What is dBi and dBm?
This can make your head spin when shopping for antenna’s. Just remember, the general idea is to reduce the amount of loss and retain as much gain as possible.
Antenna Gain and Cable Loss are values that are constant no matter what power level you are referring to. Antenna gain is affected by “cable loss”. Cable loss is associated with anything that decreases the antenna’s gain, such as the length and/or diameter of the antenna cable.
dBi is an “isotropic measurement”. That’s just a fancy way of saying that dBi is a relative measurement. So, it doesn’t really matter what level of power is in question, the dBi remains the same.

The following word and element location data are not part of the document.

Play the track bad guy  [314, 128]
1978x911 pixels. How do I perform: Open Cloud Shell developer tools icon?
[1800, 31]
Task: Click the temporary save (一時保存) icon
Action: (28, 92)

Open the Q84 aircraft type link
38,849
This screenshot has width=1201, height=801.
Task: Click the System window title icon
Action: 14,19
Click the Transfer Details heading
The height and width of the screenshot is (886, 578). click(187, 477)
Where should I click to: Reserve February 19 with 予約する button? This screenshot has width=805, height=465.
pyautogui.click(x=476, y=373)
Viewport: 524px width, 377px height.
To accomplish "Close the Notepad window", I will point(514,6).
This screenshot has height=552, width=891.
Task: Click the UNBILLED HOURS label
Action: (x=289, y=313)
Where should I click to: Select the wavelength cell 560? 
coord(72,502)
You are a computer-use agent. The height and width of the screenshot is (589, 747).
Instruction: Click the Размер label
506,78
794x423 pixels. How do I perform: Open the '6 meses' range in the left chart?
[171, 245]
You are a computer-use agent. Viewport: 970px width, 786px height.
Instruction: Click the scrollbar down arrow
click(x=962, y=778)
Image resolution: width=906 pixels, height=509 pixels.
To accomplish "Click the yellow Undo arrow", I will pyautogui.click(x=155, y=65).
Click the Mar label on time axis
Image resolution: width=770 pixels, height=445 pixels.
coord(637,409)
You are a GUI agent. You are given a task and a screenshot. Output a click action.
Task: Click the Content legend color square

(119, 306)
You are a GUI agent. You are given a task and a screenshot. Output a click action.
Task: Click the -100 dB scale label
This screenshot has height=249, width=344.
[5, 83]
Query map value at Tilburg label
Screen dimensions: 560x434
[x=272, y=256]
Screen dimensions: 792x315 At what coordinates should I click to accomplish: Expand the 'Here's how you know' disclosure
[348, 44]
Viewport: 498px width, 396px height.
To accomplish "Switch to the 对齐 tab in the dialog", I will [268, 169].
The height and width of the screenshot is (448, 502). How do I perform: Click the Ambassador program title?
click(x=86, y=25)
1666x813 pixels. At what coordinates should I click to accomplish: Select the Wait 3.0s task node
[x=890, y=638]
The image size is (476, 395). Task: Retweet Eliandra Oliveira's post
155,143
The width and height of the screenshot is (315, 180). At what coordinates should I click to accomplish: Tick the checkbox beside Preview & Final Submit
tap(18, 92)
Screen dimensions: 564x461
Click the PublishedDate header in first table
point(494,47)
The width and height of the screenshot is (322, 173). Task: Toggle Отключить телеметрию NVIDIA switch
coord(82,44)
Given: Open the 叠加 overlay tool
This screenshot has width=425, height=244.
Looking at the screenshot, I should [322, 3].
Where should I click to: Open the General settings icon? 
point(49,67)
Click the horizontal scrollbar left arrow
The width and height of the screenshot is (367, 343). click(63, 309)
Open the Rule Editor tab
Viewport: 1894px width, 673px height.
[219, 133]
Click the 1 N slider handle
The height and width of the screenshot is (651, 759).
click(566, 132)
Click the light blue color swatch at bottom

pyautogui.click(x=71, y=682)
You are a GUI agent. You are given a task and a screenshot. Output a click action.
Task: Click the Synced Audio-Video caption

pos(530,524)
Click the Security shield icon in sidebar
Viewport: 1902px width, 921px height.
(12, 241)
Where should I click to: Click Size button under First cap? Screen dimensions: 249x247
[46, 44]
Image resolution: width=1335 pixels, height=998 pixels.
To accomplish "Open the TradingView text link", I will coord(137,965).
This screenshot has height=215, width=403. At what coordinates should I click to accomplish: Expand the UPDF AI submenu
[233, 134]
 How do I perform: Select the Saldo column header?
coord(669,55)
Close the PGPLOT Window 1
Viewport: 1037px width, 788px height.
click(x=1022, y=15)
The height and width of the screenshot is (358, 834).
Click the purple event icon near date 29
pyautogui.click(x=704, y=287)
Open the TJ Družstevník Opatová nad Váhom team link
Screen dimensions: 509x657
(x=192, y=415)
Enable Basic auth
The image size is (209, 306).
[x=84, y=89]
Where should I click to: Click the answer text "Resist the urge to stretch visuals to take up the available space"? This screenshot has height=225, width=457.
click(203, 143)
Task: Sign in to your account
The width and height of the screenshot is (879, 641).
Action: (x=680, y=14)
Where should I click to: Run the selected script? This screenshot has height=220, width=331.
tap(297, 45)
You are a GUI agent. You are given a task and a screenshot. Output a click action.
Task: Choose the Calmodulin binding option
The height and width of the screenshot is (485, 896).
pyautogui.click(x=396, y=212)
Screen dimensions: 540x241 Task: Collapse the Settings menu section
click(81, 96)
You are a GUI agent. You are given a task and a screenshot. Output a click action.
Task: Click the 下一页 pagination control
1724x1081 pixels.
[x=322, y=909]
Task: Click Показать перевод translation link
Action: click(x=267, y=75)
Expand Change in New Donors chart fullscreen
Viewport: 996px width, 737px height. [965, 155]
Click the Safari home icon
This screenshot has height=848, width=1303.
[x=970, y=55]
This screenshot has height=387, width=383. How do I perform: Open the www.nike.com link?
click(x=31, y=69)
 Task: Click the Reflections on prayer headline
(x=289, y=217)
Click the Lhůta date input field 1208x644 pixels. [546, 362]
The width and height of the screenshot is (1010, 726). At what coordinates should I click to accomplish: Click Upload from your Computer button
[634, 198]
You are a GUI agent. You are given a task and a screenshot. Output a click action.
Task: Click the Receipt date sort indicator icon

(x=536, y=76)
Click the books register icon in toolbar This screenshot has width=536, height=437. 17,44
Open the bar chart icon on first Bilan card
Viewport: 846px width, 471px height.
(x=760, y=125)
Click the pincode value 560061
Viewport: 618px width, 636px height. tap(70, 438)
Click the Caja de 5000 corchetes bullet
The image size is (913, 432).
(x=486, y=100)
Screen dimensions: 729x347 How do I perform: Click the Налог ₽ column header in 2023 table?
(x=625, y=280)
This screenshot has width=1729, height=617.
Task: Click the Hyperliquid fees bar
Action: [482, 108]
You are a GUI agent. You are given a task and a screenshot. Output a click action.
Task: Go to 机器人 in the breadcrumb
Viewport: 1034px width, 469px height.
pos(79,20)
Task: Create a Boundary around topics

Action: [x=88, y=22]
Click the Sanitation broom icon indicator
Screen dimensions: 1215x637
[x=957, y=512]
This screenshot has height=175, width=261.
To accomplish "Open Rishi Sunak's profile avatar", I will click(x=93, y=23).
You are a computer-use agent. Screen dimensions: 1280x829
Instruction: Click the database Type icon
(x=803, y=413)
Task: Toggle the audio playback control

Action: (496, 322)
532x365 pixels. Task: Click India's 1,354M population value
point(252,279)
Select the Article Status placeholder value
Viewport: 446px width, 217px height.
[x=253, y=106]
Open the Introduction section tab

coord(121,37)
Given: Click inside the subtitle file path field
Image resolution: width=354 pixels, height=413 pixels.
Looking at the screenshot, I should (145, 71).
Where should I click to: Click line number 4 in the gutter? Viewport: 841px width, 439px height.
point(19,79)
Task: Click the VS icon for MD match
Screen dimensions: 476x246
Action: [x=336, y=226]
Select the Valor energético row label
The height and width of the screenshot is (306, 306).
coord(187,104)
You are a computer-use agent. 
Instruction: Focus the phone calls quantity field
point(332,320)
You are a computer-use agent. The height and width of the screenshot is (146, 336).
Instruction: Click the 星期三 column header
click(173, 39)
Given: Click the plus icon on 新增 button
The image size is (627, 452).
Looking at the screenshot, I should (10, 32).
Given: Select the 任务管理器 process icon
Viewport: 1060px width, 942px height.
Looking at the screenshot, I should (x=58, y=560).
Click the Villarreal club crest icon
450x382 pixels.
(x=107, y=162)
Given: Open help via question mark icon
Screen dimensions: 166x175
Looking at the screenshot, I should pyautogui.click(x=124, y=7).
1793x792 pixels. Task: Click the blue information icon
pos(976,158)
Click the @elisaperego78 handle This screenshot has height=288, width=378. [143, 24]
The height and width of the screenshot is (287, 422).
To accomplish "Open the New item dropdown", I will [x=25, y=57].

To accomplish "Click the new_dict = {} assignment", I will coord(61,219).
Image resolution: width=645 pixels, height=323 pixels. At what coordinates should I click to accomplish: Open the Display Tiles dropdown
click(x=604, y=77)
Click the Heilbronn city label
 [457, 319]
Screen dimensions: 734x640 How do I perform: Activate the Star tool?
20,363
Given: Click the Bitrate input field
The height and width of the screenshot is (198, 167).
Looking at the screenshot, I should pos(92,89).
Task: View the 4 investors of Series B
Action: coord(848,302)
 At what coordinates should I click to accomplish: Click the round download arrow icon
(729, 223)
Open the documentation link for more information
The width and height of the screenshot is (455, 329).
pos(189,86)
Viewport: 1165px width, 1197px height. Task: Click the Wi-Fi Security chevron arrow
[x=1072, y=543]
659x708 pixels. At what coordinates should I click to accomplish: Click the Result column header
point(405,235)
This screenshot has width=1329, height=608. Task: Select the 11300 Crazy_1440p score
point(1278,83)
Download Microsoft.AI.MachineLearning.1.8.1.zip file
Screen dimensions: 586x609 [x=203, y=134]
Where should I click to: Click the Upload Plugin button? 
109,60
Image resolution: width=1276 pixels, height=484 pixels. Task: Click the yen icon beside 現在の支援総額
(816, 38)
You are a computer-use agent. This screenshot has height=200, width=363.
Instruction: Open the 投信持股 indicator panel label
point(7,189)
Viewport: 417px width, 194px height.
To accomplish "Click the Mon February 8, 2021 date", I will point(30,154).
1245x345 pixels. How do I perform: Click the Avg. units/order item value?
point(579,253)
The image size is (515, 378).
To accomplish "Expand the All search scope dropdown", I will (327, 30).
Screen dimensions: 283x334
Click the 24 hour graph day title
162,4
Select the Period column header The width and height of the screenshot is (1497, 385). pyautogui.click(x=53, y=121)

dBm refers to the ratio of decibels (dB) to milliwatts. The referenced unit is exactly one milliwatt. Since it uses a reference point of exactly one milliwatt, it is an absolute unit of measure. The conversion of watts to dBm uses a complex formula that goes beyond the scope of this section. In short, 1 watt (or 1000mW) is equal to 30dBm.
If you have cable loss of 2 dBi (based on your cable length and diameter), but a gain of 7.5 dBi from your antenna, the net effect is +5 dBi regardless of the power level.
What cables should I use for my WiFi antenna?
With outdoor applications and runs over 4 feet long, use low-loss cable such as: LMR-400. If you have a 20 foot run, use 19 feet of LMR-400 for the main line and the smaller LMR-100 cable for a 1 foot pigtail equipped with the connectors you need. Your pigtail may have an N Female on one end, and an RP-SMA Male on the other.
What are the most common antenna connectors?
What about outdoor WiFi antenna’s?
If you mount an antenna outdoors, make sure you use a lightning arrestor. Lightning arrestors protect the router or access point from electric surges from lightning strikes on or near the antenna.
Gas charged lightning arrestors offer excellent protection. They’re essentially a gas charged surge suppressor. They respond to electrical surges by safely dumping excessive voltage to the ground. Therefore, they must be grounded properly in order to work! This little guy can save your Wi-Fi radio from getting fried.
You can order them online:
http://www.l-com.com/surge-protector
http://www.radiolabs.com/products/antennas/accessories/lightning-protection.php
Drive a solid copper rod (4 feet or longer) into the ground. Run a solid copper wire (8 AWG or larger) from the lightning arrestor to the grounding rod. Secure the ground wire to the copper rod with a with a grounding strap. Make sure it’s tight. If it’s not grounded properly, the lightning arrestor will be have nowhere to dump the excessive voltage.
Let’s recap:
WiFi antenna’s are designed for specific frequencies (2.4GHz, 5GHz, etc). The direction of the antenna, the polarity of the signal, and the gain of the antenna are all for the intention of getting radio waves to and from the transmitter. Maximize signal quality by matching polarity. In order to get as much signal to and from the radio, the idea is to minimize loss and retain as much “gain” as possible. In order to achieve maximum gain, use low-loss cable. And last but not least, protect your indoor equipment from lightning. Use gas-charged lightning arrestors and secure them firmly to a copper grounding rod.